Esse procedimento será normatizado apenas para as vacinas contra COVID-19 a serem registradas no País.

20/11/2020 15:59:00


A Agência Nacional de Vigilância Sanitária (Anvisa) definiu os procedimentos de submissão contínua de dados técnicos para o registro de vacinas contra a COVID-19.

A Instrução Normativa nº 77/2020 foi aprovada em 17 de novembro, pela diretoria colegiada do órgão e publicada no dia seguinte, 18 de novvembro, no Diário Oficial da União.

Segundo a Anvisa, os diretores também dispensaram a análise de impacto regulatório e consulta pública para o registro devido ao grau de urgência da vacina e gravidade da doença.

“A medida possibilitará acelerar a disponibilização à população brasileira de vacinas contra o novo Coronavírus, desde que demonstradas qualidade, segurança e eficácia conforme os requerimentos técnicos e regulatórios vigentes”, informou a Agência, em comunicado.

No procedimento de submissão contínua, os dados técnicos deverão ser encaminhados à Anvisa conforme forem gerados. Assim, as empresas interessadas no registro de vacinas não precisam ter em mãos todos os documentos reunidos para apresentá-los ao órgão regulador.

SUBMISSÃO CONTÍNUA

Esse procedimento será normatizado apenas para as vacinas contra COVID-19 a serem registradas no País. Segundo a Anvisa, outras autoridades regulatórias de referência, como a dos Estados Unidos, da Europa, da Suíça e da China, já utilizam a submissão contínua em situações específicas.

A proposta da Anvisa prevê o atendimento a dois critérios para uso desse procedimento diferenciado. Um deles se refere à exigência de um dossiê de desenvolvimento clínico de medicamento referente à vacina proposta, protocolado na agência. Outro critério é que a pesquisa esteja em fase três de desenvolvimento clínico.

As vacinas que tiverem a análise iniciada pelo procedimento de submissão contínua poderão ser submetidas ao pedido de registro formal após a conclusão da análise do último aditamento protocolado.

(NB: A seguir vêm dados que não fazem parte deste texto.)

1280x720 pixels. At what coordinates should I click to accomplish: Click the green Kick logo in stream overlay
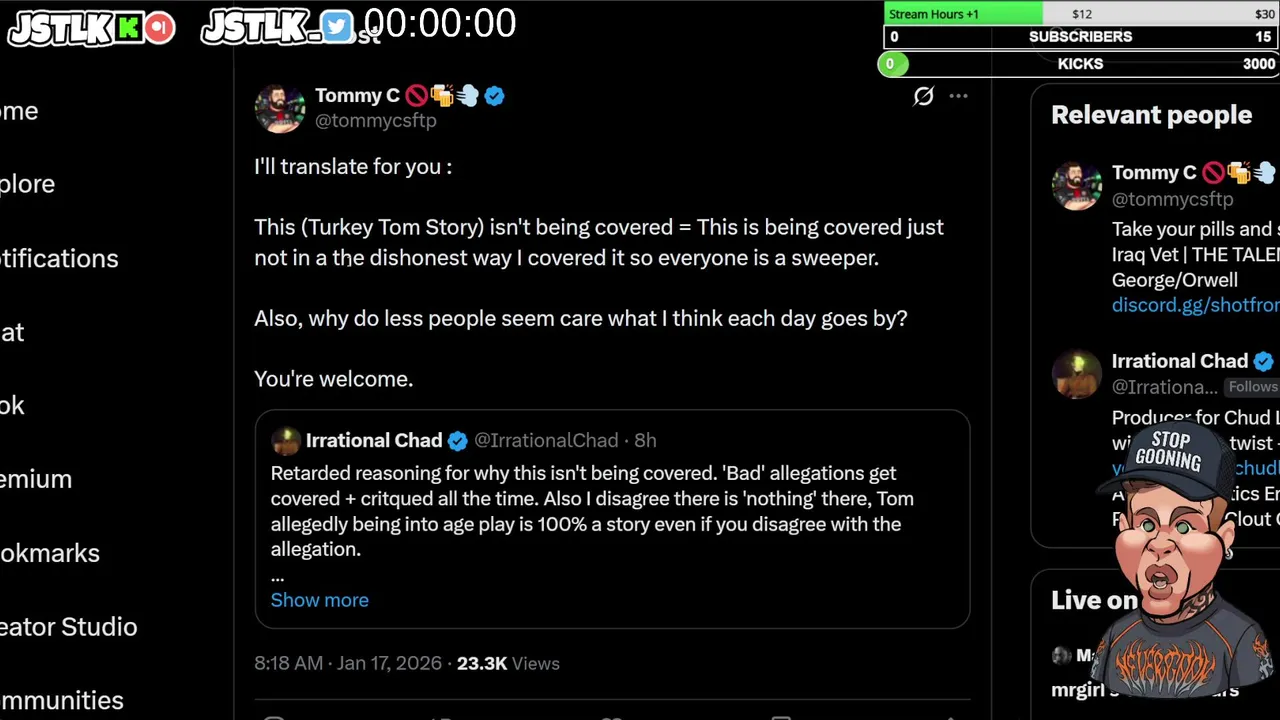click(x=128, y=28)
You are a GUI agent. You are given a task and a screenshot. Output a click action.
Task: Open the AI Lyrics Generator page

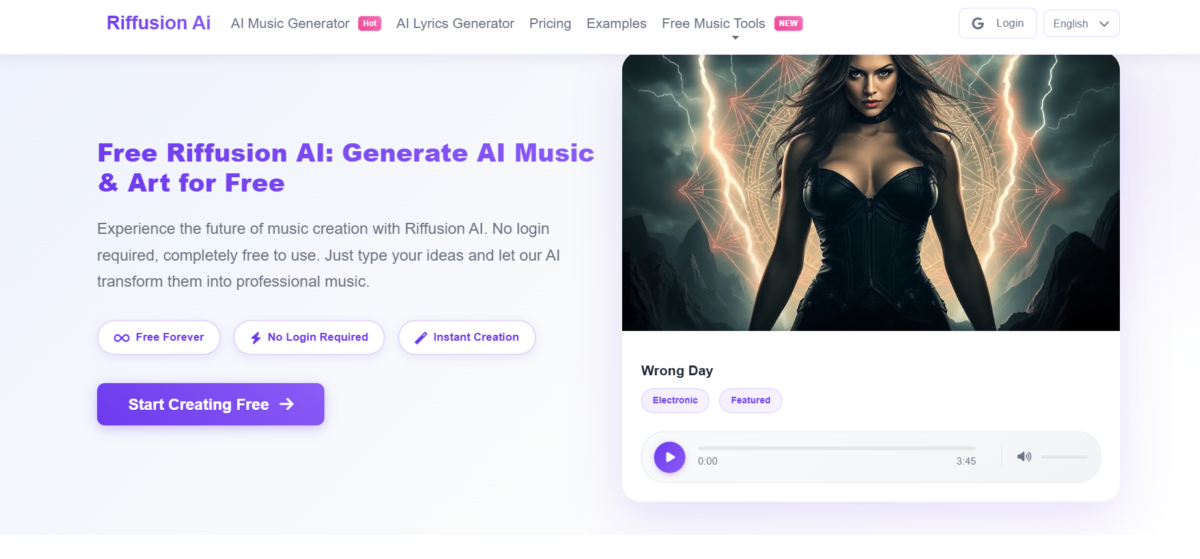pyautogui.click(x=455, y=23)
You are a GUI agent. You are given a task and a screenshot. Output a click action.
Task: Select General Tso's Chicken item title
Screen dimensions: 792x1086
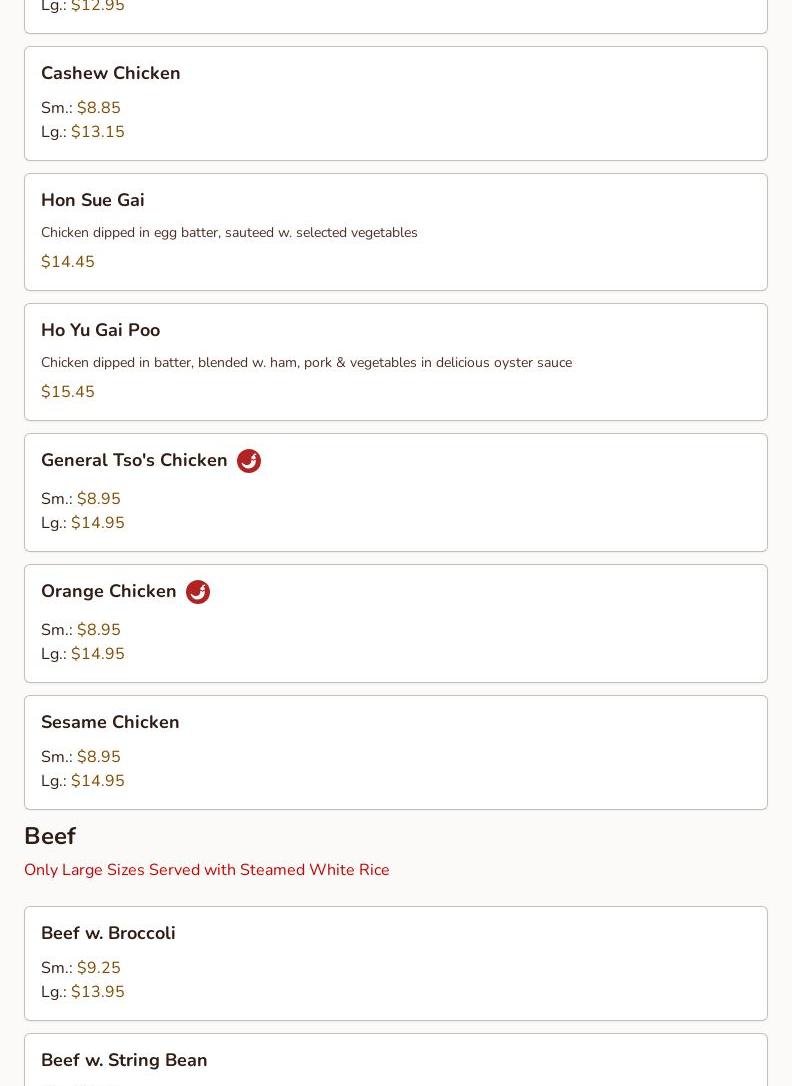(134, 461)
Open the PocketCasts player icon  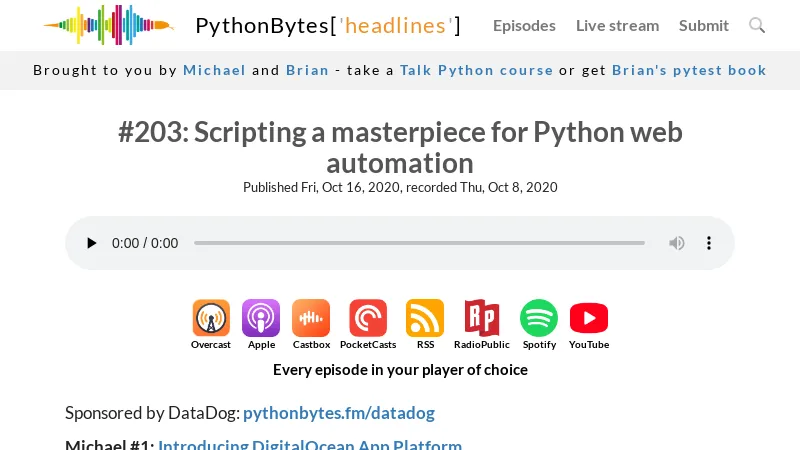click(368, 319)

Além disso, a empresa deve ter dados suficientes de qualidade, eficácia e segurança para o estabelecimento de uma relação positiva de benefício e risco da vacina, considerando a indicação terapêutica solicitada à Anvisa.

A instrução normativa publicada no dia 18 de novembro, regulamenta artigo da Resolução nº 55/2010 da Anvisa, que diz que a empresa solicitante do registro poderá procurar a Coordenação de Produtos Biológicos para discutir aspectos relacionados ao desenvolvimento do produto, antes da submissão da documentação de registro.